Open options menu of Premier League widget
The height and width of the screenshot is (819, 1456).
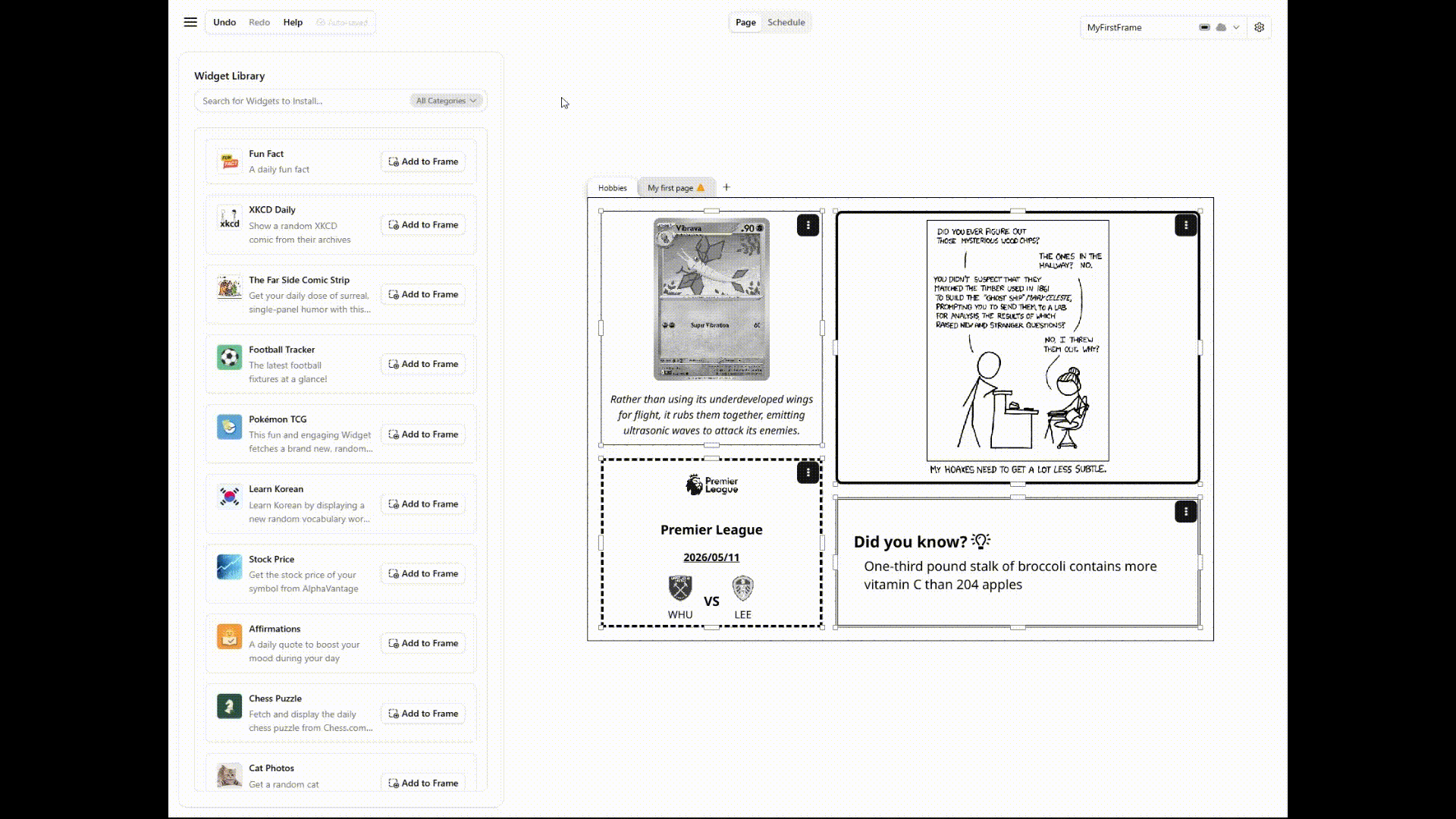(x=808, y=472)
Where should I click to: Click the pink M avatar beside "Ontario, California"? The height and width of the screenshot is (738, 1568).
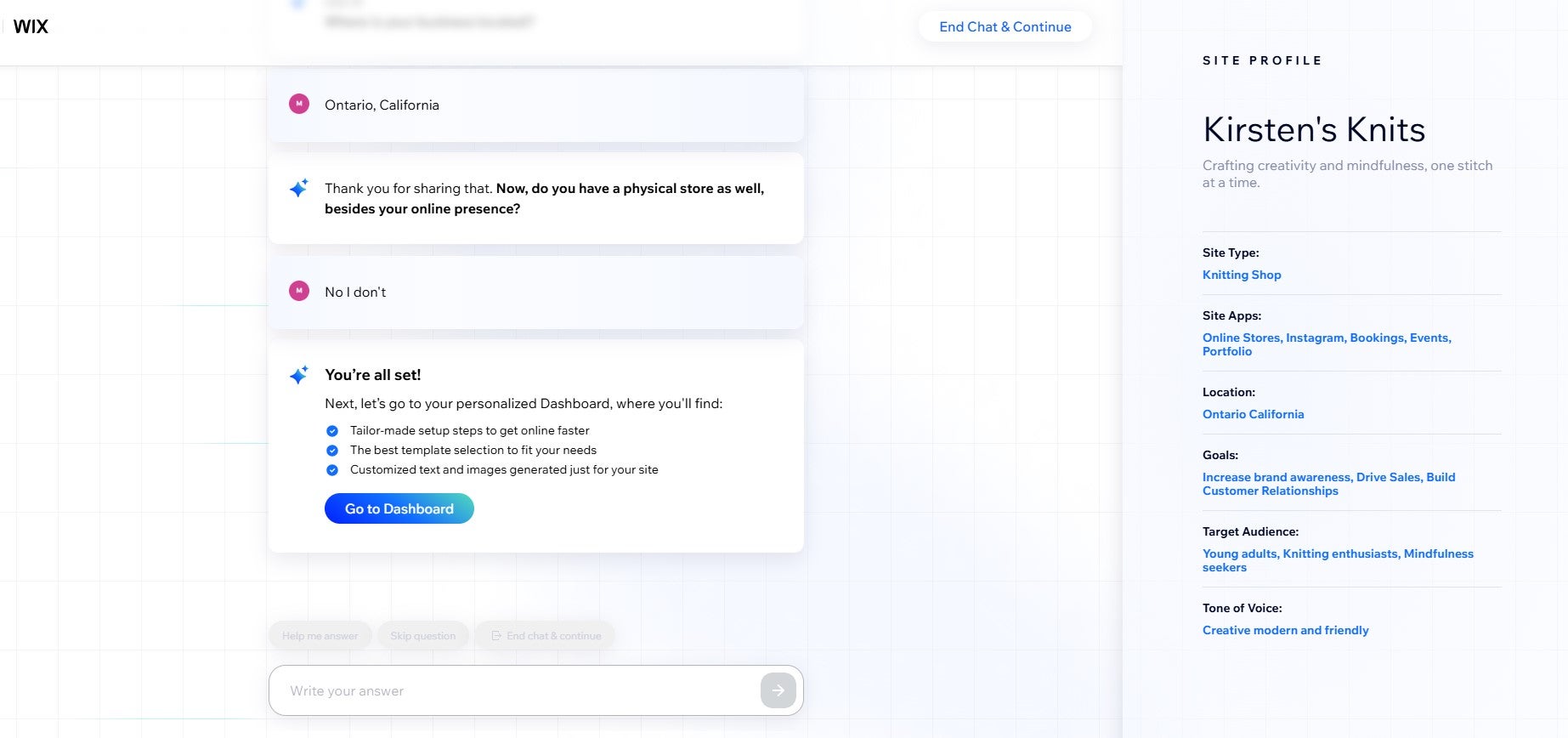click(x=298, y=103)
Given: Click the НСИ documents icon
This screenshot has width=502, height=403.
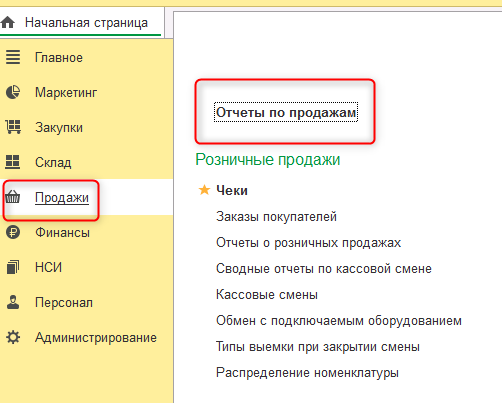Looking at the screenshot, I should tap(13, 267).
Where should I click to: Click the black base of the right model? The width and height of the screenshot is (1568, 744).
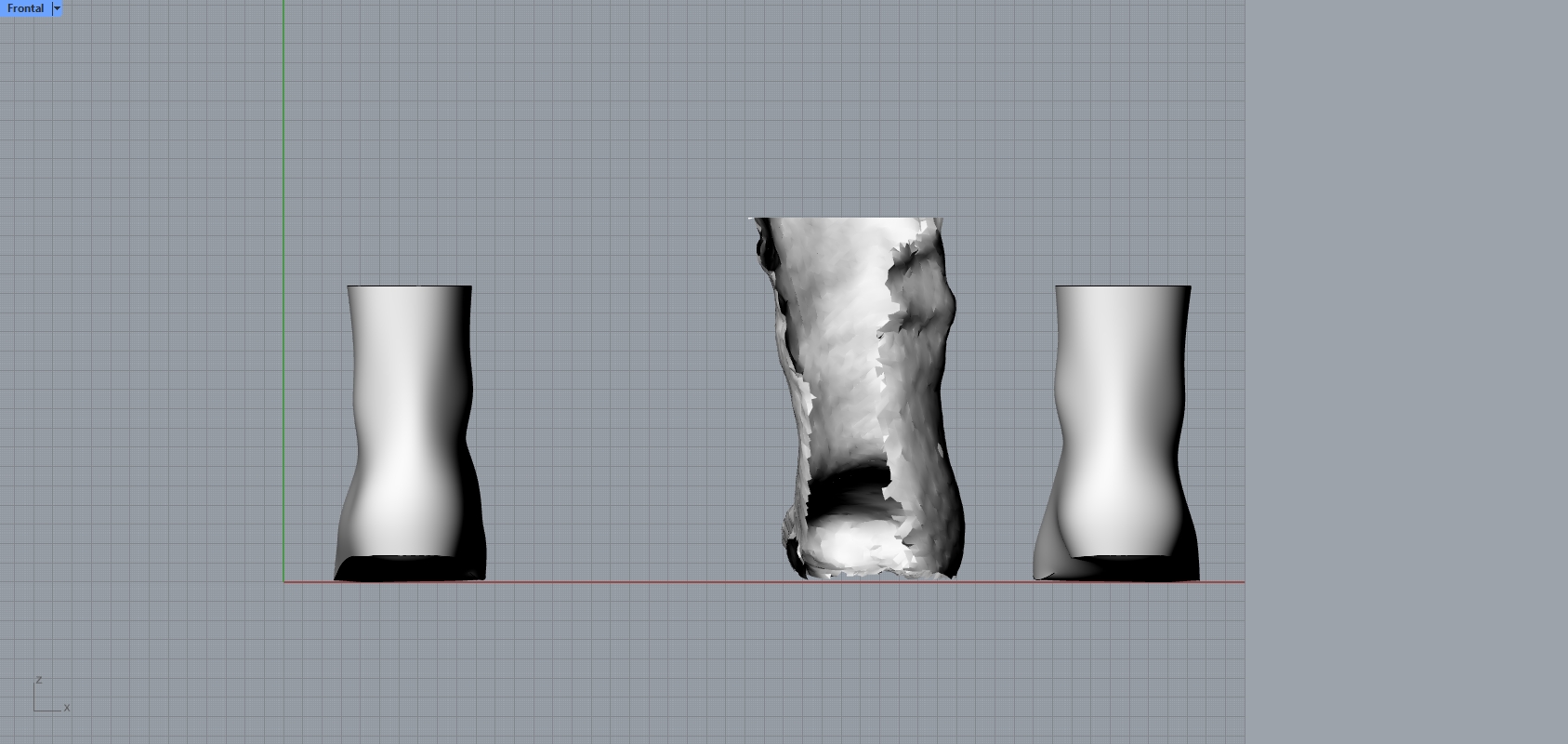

■ What is being asked: Print all the records exactly, minus any images.

■ Task solution:
Open options menu of Premier League widget
The height and width of the screenshot is (819, 1456).
(x=808, y=472)
Where should I click to: Click the pink M avatar beside "Ontario, California"? The height and width of the screenshot is (738, 1568).
click(x=298, y=103)
Given: Click the НСИ documents icon
This screenshot has width=502, height=403.
Looking at the screenshot, I should tap(13, 267).
Where should I click to: Click the black base of the right model? The width and height of the screenshot is (1568, 744).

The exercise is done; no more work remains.